執筆「真の価値を見失う現代にあって 人に感動を与える芸術とは」

 クラシック音楽を毎日聞いている。CDやラジオ・テレビが多いが、たまに演奏会に行く。生演奏は最高だが、生だから良いとも限らない。
有名な人でもえっという場合もあるし、コンクール歴も決して当てにはならないようだ。クラシックでもやはりルックスや激烈なうたい文句が大事なのかもしれない。
 私がよく分かるのはピアノなのだが、正直なところテクニックが目立つ人が多いと感じる。音に魂がこもらず、音楽への愛情の感じられない演奏。時間とお金を使って、心が冷えてはつまらない。それでも盛んに拍手を送っている人がいるのは、日頃良いピアノの音に接していないからかもしれない。

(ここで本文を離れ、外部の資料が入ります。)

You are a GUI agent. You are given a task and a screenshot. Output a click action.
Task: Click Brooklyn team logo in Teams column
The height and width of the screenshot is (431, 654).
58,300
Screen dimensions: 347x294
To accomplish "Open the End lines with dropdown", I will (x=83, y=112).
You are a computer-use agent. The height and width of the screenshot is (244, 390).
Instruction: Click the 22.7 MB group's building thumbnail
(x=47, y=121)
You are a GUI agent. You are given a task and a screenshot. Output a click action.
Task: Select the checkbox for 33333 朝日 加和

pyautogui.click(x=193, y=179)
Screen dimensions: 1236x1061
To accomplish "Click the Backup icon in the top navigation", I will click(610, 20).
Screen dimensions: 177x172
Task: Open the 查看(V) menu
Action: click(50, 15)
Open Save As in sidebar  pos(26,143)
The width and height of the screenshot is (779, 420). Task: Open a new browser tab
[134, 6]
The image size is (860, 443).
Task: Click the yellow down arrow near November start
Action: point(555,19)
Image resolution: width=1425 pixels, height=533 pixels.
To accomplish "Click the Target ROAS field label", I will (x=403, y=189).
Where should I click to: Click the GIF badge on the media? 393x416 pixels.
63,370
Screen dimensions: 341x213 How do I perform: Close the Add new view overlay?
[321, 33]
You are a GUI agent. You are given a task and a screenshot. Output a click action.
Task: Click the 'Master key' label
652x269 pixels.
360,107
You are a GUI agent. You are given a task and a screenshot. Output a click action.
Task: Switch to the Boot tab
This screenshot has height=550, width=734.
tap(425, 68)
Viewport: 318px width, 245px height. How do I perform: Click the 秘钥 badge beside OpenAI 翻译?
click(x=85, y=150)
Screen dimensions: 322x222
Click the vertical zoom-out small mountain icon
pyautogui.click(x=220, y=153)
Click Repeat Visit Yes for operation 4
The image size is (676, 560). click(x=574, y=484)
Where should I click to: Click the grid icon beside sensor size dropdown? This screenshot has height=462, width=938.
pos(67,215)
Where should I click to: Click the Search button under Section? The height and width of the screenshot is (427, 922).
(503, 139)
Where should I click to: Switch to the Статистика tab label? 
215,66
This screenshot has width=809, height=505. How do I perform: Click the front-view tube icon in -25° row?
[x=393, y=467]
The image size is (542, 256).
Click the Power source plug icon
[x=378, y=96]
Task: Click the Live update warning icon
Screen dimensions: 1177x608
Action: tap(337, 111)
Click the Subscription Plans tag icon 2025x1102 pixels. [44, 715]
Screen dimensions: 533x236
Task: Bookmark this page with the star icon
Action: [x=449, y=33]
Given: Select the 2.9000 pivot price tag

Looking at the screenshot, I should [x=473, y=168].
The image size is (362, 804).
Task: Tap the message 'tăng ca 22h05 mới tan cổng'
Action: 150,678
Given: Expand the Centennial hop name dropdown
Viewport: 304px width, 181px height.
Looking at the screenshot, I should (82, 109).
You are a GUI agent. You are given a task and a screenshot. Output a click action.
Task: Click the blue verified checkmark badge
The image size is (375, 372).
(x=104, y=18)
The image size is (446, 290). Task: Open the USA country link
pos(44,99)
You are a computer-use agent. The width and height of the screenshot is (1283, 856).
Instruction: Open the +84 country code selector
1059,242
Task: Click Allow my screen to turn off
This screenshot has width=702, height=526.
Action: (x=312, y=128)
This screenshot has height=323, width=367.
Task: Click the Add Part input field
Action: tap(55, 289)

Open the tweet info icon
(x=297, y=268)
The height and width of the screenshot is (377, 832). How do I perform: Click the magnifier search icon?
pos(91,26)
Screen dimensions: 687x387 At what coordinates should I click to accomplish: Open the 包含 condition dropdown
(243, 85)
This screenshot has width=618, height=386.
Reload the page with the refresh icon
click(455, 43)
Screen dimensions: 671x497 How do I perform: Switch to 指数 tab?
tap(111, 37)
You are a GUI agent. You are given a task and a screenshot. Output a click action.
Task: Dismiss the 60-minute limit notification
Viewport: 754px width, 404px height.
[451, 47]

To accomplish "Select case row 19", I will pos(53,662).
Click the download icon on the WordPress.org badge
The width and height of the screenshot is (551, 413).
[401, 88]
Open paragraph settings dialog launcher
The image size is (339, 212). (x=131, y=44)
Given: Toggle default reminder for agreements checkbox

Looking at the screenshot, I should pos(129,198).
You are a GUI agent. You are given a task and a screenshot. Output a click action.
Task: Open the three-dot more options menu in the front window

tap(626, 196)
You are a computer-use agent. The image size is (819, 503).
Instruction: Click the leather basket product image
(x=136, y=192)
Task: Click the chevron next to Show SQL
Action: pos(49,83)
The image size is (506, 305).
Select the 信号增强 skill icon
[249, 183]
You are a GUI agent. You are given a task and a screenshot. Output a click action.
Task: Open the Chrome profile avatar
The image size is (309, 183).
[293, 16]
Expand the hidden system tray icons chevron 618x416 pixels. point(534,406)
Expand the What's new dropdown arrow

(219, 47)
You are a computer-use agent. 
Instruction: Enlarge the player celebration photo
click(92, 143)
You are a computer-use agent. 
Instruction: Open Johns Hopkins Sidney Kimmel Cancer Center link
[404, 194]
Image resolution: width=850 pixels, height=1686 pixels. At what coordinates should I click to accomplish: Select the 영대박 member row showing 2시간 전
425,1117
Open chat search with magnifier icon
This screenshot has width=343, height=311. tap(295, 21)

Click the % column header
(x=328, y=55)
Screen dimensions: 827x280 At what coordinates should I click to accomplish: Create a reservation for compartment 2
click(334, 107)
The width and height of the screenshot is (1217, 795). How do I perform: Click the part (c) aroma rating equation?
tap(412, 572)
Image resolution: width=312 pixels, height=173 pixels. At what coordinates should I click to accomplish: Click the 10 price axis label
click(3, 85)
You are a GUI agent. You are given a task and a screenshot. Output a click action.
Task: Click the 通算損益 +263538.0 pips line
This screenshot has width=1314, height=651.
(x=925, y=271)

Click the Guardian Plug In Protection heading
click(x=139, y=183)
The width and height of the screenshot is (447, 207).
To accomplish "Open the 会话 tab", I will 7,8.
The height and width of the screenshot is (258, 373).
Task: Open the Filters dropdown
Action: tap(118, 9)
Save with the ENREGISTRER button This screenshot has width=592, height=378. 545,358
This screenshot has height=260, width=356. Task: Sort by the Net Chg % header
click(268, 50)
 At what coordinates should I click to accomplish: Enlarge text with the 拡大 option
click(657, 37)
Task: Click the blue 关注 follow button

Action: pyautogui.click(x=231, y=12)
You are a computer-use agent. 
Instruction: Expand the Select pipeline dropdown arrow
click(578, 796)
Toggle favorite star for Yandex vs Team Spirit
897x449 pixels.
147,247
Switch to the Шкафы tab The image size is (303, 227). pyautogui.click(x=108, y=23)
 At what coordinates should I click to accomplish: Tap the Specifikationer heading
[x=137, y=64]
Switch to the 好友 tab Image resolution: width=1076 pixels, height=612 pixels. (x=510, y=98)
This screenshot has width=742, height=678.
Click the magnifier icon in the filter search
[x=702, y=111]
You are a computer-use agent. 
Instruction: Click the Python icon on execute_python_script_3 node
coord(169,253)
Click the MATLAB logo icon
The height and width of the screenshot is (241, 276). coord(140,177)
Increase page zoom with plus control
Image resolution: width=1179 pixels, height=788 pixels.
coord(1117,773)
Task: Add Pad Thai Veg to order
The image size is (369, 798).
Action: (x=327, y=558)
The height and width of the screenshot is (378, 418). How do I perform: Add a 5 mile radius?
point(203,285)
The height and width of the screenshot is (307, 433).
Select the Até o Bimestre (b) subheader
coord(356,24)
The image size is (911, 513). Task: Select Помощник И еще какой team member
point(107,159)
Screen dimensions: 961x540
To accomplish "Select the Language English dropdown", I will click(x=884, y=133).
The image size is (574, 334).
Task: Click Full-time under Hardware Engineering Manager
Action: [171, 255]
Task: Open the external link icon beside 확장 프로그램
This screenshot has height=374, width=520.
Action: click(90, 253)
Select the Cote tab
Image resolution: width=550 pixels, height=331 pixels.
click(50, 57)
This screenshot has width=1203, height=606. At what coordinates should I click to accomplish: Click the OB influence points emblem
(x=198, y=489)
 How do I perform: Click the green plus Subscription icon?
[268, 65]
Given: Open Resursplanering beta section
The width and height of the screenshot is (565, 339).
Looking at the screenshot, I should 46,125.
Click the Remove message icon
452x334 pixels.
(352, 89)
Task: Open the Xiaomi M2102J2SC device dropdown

 芸術の神髄はやはり感動にあると思う。涙が溢れ、生きていてよかったと思わせてくれる力こそが芸術だと思う。世紀のソプラノ、アンナ・ネトレプコは言う。「声がいくら良くても、歌がいくら上手でも、それだけで人に感動を与えることはできない。それはsoul(魂)だ」と。

 私が最も好きなドイツのピアニスト、今は亡きウィルヘルム・ケンプの演奏には魂が籠もっていた。テクニックにさほどの評価はなかったが、真摯な、気品に満ちたその演奏は、一つ一つの音を通して、聴衆に感動を与えた。温かい、敬虔な人柄を感じることができた。
 しかし今や、音楽や芸術に限らず、社会の隅々に、小手先のテクニック、言葉や態度が蔓延しているような気がする。真摯、敬虔、気品といった、真の価値が忘れ去られているように感じる。お金がなくては人は生きてはいけないけれど、それにのみあくせくしていては、肝心の心を見失う。
 未曾有の危機にあるからこそ、今一度、原点に立ち返ってと祈りたい気持ちである。